▸ The task
Identify each line in the items below that contains the word "computer", and copy those lines in full.

▸ Given information
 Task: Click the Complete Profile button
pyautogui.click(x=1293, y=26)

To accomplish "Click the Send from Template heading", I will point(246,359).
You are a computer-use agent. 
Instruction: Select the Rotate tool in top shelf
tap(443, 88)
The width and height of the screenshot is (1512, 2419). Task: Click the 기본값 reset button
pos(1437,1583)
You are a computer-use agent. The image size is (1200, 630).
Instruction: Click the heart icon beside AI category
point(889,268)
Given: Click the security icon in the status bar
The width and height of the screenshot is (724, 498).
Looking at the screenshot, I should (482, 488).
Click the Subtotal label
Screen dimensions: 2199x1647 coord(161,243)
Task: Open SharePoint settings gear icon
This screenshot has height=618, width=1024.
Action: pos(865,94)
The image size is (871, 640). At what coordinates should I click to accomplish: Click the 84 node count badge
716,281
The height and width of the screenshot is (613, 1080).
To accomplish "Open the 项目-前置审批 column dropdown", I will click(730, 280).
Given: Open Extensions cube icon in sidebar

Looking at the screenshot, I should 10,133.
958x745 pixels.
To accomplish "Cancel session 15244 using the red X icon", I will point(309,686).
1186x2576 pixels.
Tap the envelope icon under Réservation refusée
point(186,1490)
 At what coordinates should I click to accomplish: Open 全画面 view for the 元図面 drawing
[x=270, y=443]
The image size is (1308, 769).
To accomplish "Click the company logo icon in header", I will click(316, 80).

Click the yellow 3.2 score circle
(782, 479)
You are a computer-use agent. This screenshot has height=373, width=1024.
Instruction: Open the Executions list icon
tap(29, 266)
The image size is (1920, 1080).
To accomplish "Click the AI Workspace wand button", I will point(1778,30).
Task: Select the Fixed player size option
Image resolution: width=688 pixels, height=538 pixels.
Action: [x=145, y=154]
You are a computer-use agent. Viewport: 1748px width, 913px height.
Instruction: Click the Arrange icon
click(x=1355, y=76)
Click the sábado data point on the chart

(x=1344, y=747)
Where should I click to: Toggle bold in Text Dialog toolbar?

▸ Reply
You are a computer-use agent. 
You are a computer-use agent. The image size is (1200, 630).
You are a computer-use agent. This screenshot has height=373, width=1024.
You are a computer-use agent. Viewport: 1748px width, 913px height.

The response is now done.